Written by Richard Scott
As Bluesfest prepares to celebrate its 35th anniversary, we look back at the history of Byron Bay’s longest-running festival.
Today, the Byron Bay Bluesfest is big, big business.
An annual celebration of blues and roots music, attracting crowds of over 100,000 over five days, Australia’s most awarded music festival has long been responsible for bringing out such legends in the game as James Brown, Bob Dylan, Grace Jones, BB King, R.E.M, Paul Simon and Patti Smith to the Northern Rivers region.
This year, Bluesfest celebrates its 35th birthday with a jam-packed lineup that includes Jimmy Barnes, Tom Jones, Jack Johnson and Elvis Costello playing the Byron Events Farm (formerly the Tyagarah Tea Tree Farm) over the 2024 Easter long weekend.
But flashback to 1990 and the first ever Bluesfest (then the ‘East Coast Blues Festival’) was a somewhat humble affair indoors at, now legendary Byron backpacker haunt, the Arts Factory.
“It was really quite small. It felt like there were far more people there than could fit into the room,” says Dom Turner, whose Australian blues band The Backsliders played the first Bluesfest (and will play this year's too). “I can’t remember the exact number, maybe a thousand [but] it just felt like mayhem it’s impact. But, in many respects, that’s the kind of energy that aligns itself with pub rock in Australia, or southern juke joints in America. You’re up close with the band, it’s hot, it’s sweaty [and] that’s what it was like for those first few years. It was very much like one big juke joint,” says the guitarist and vocalist.

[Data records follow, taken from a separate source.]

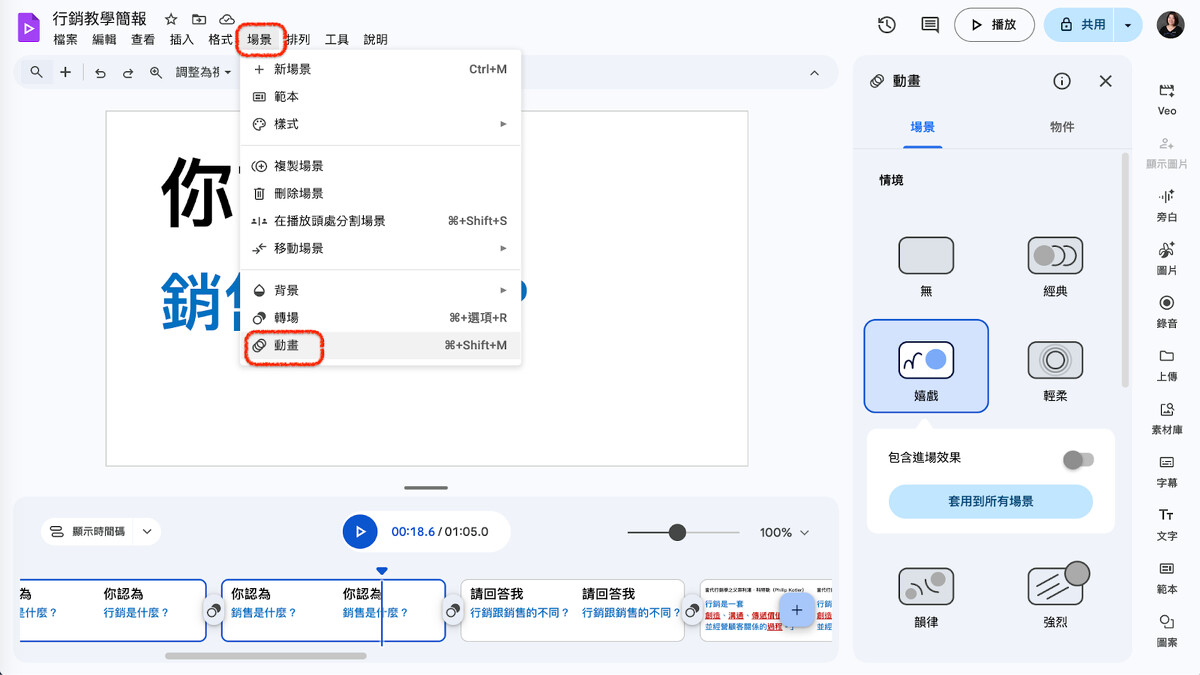Open the 旁白 narration panel
The width and height of the screenshot is (1200, 675).
tap(1166, 204)
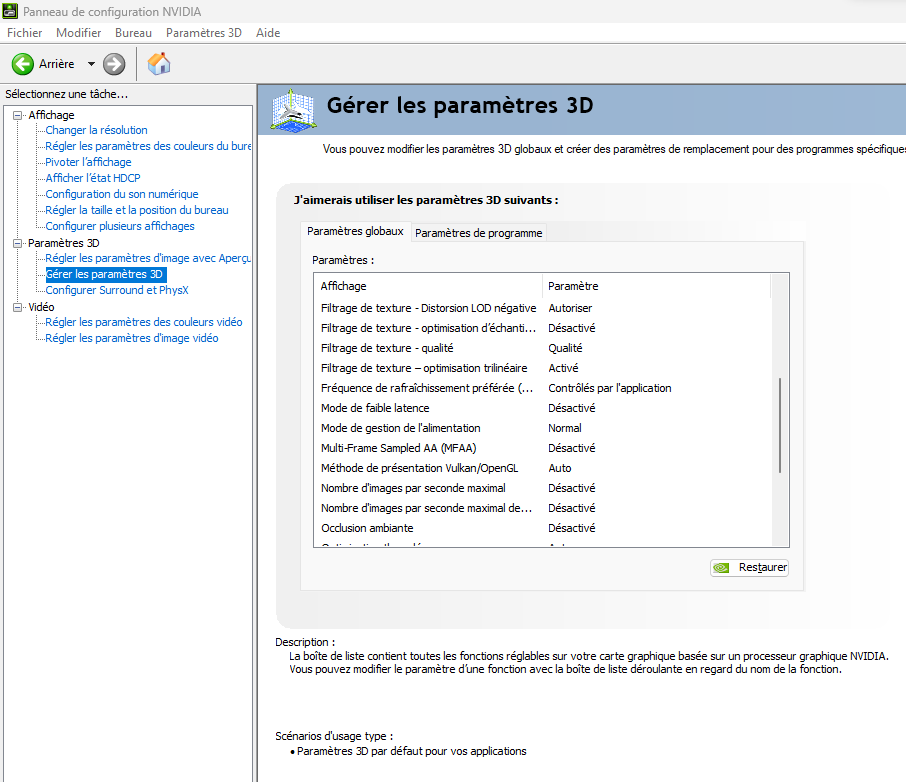Click the green Arrière back arrow icon
The image size is (906, 782).
pos(23,64)
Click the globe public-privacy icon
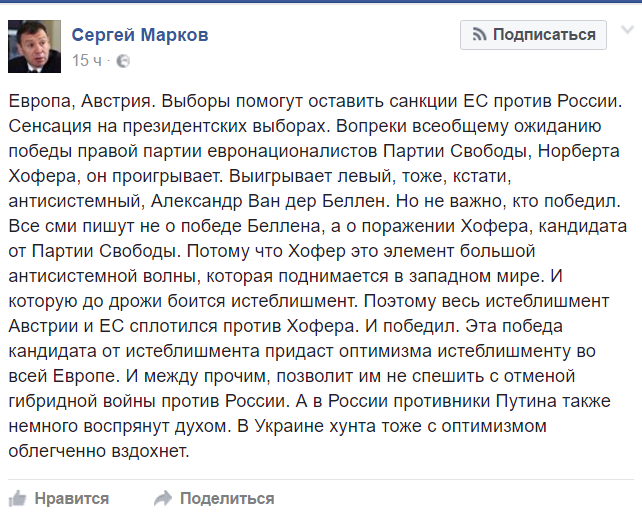 click(x=123, y=61)
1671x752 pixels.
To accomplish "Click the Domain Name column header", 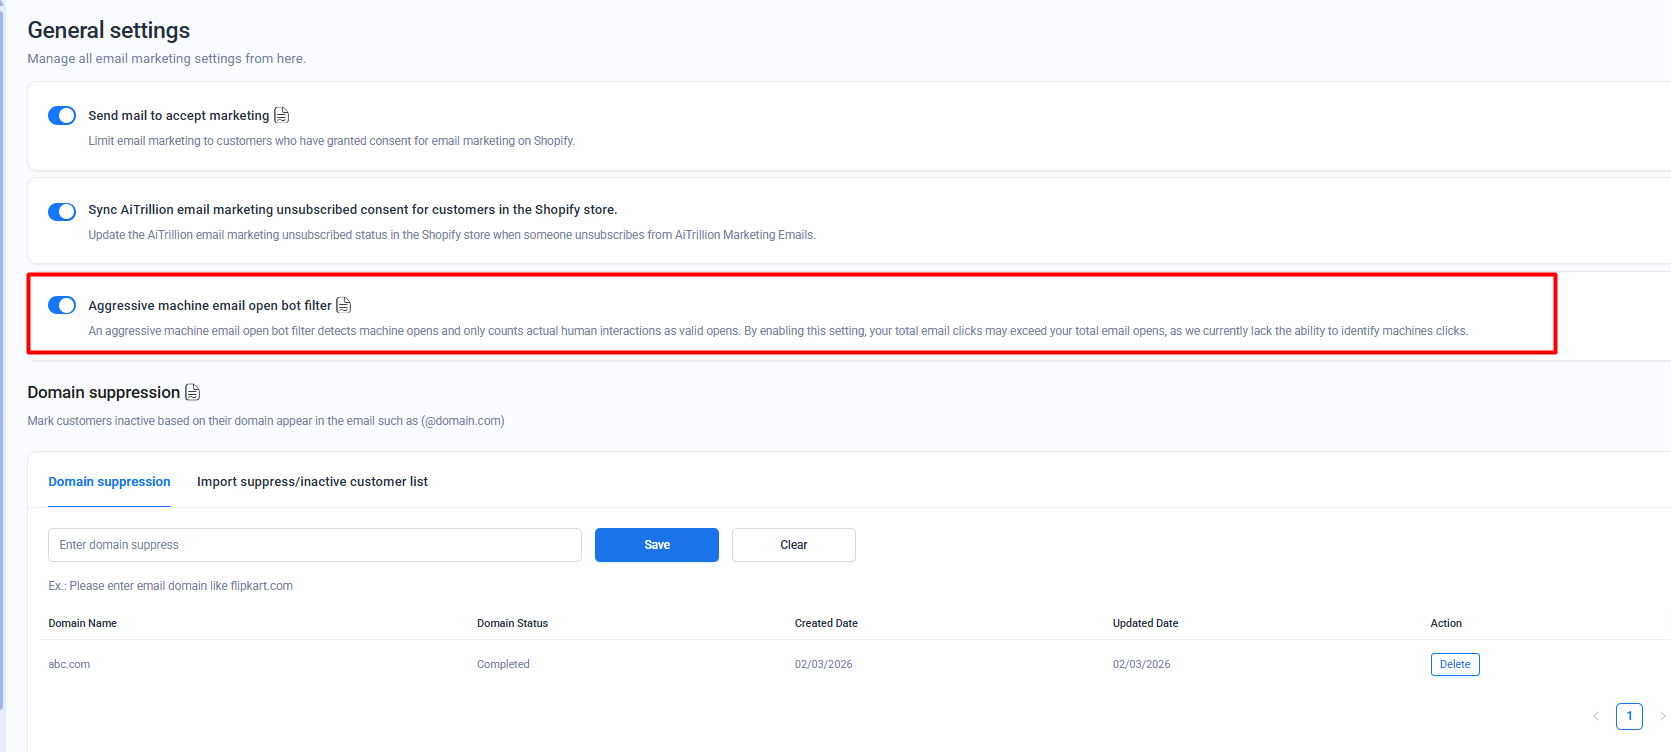I will coord(83,623).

The festival was the brainchild of local promoters Dan Doeppel and husband and wife team Karin and Kevin Oxford off the back of successful gigs at the Arts Factory (then the ‘Piggery’) in the eighties.

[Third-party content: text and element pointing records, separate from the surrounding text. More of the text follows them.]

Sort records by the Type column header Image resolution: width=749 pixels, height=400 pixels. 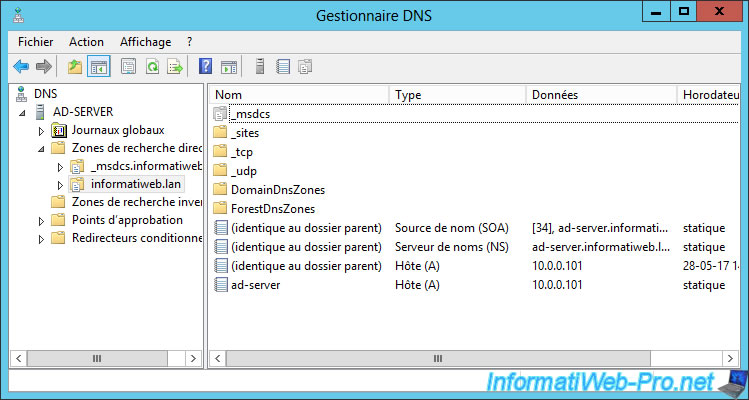click(x=456, y=94)
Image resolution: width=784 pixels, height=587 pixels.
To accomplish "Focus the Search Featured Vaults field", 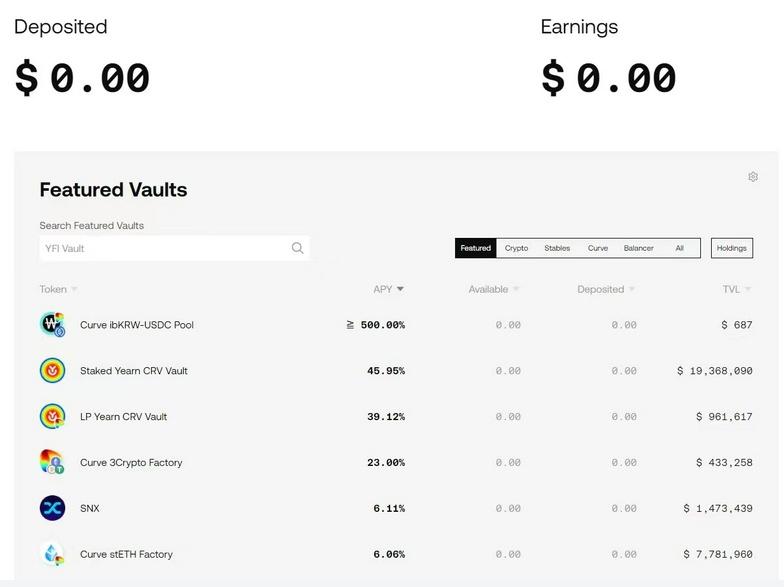I will tap(165, 248).
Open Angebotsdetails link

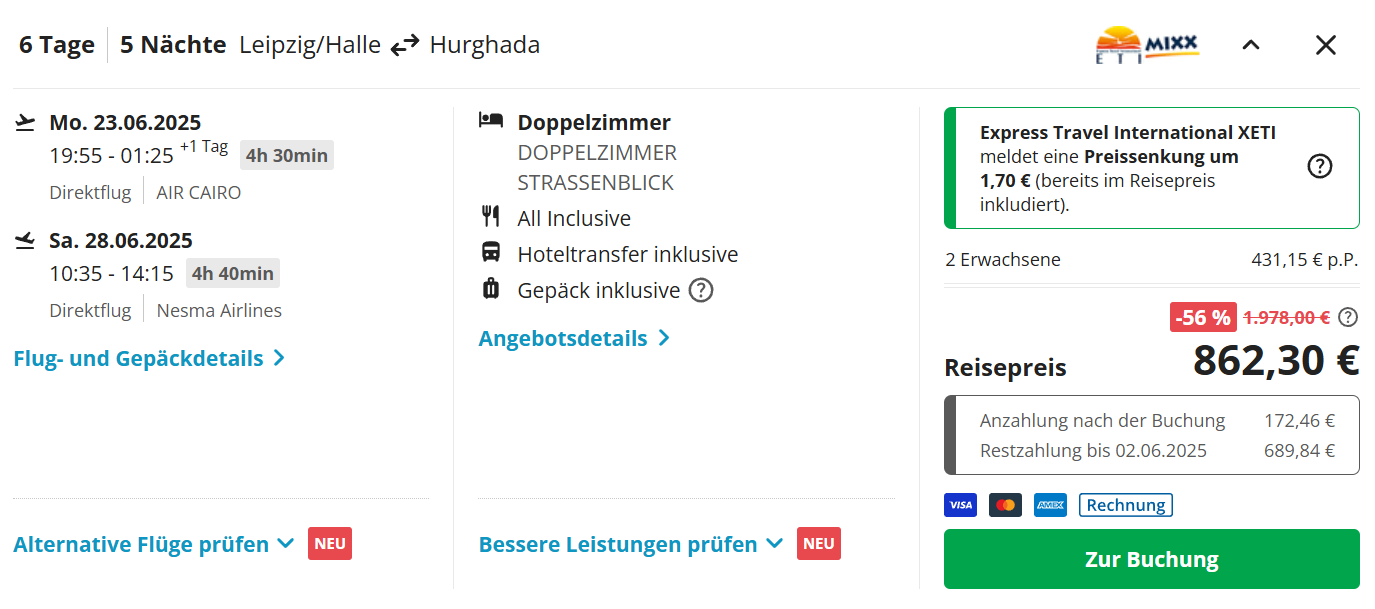(x=574, y=338)
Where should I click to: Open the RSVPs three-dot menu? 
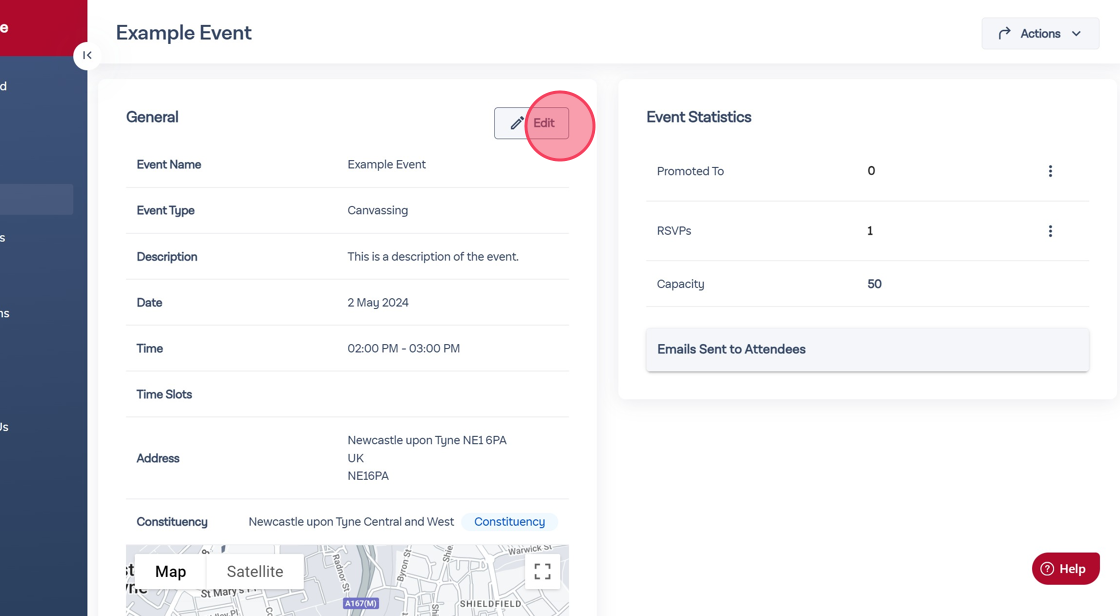point(1050,231)
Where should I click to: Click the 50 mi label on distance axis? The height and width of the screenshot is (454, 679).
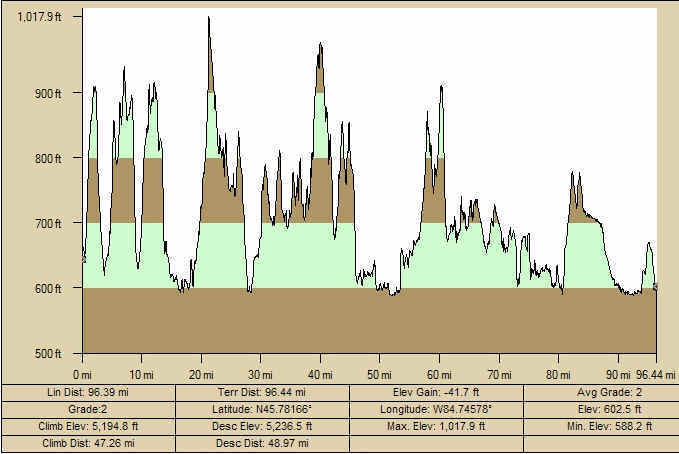tap(379, 374)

Having purchased the disused slaughterhouse in the seventies for peanuts, Doeppel transformed the piggery into a thriving live music venue that hosted touring international and Australian acts including The Ramones, New Order and Midnight Oil, before morphing into the Arts Factory in the early nineties.
Held indoors over the Easter long weekend in 1990, the inaugural East Coast Blues Festival attracted a modest crowd of 6,000 punters with a lineup of American blues and roots artists, including Charlie Musselwhite, Canned Heat, and Big Jay McNeely, sharing the bill with Aussie acts such as Phil Manning, Dutch Tilders & The Blues Club and The Backsliders.
“What made those early days so great, for me, was the interaction between the American artists and the Australian artists,” says Turner of The Backsliders.
“There was a curiosity from the American [blues] musicians especially, who thought ‘now, what the hell’s going on with these [Australians] playing this style of music?’ It was peculiar because, naturally, it’s coming from outside of the tradition but it made it all the more exciting.”
Back then the area also had a slightly seedier reputation and, under pressure from local residents and licensing police, the festival was forced to leave the Arts factory, relocating up the road to the Belongil Fields campgrounds in 1993.
Bluesfest grew into its new home outdoors – billing itself as “the biggest blues event in the Southern Hemisphere” – before relocating to Red Devil Park in 1997, and finally settling at the Byron Bay Events Farm (on 120 hectares) in 2010. This year’s lineup will see over 200 performances over five days.
So, how has Bluesfest been able to attract such big names for 30+ years?
“Byron is such a beautiful area, and that was part of the appeal for international acts back then,” says Turner.
“I’ve met and had long conversations with [Grammy-winning multi-instrumentalist] Ben Harper who played the earlier festivals and was learning to surf in the daytime. He has a deep connection here. For touring artists, it’s a welcome break from travelling from city to city, it’s such a beautiful town.”
In 1994, current Bluesfest director Peter Noble would come on board. In the years to follow, he would be awarded the Rolling Stone Australia Award for contribution to popular culture (2014) the Medal of the Order of Australia (2016) and the “Keeping the Blues Alive” award from the Blues Foundation (2017). To date, Bluesfest has become Australia’s most decorated festival, including seven wins at the NSW Tourism Awards.
Its founder attributes the festival’s continued success to its hometown.
“It should have been impossible in a small coastal town in northern New South Wales but the secret ingredient was Byron Bay,” Karin Oxford told the Echo.
“It was about the town; it was the place. We’d be driving down the old two-way tarred Pacific Highway with an artist and they’d ask where’s the freeway? We’d get to Byron and they’d go: shit… this is fantastic.”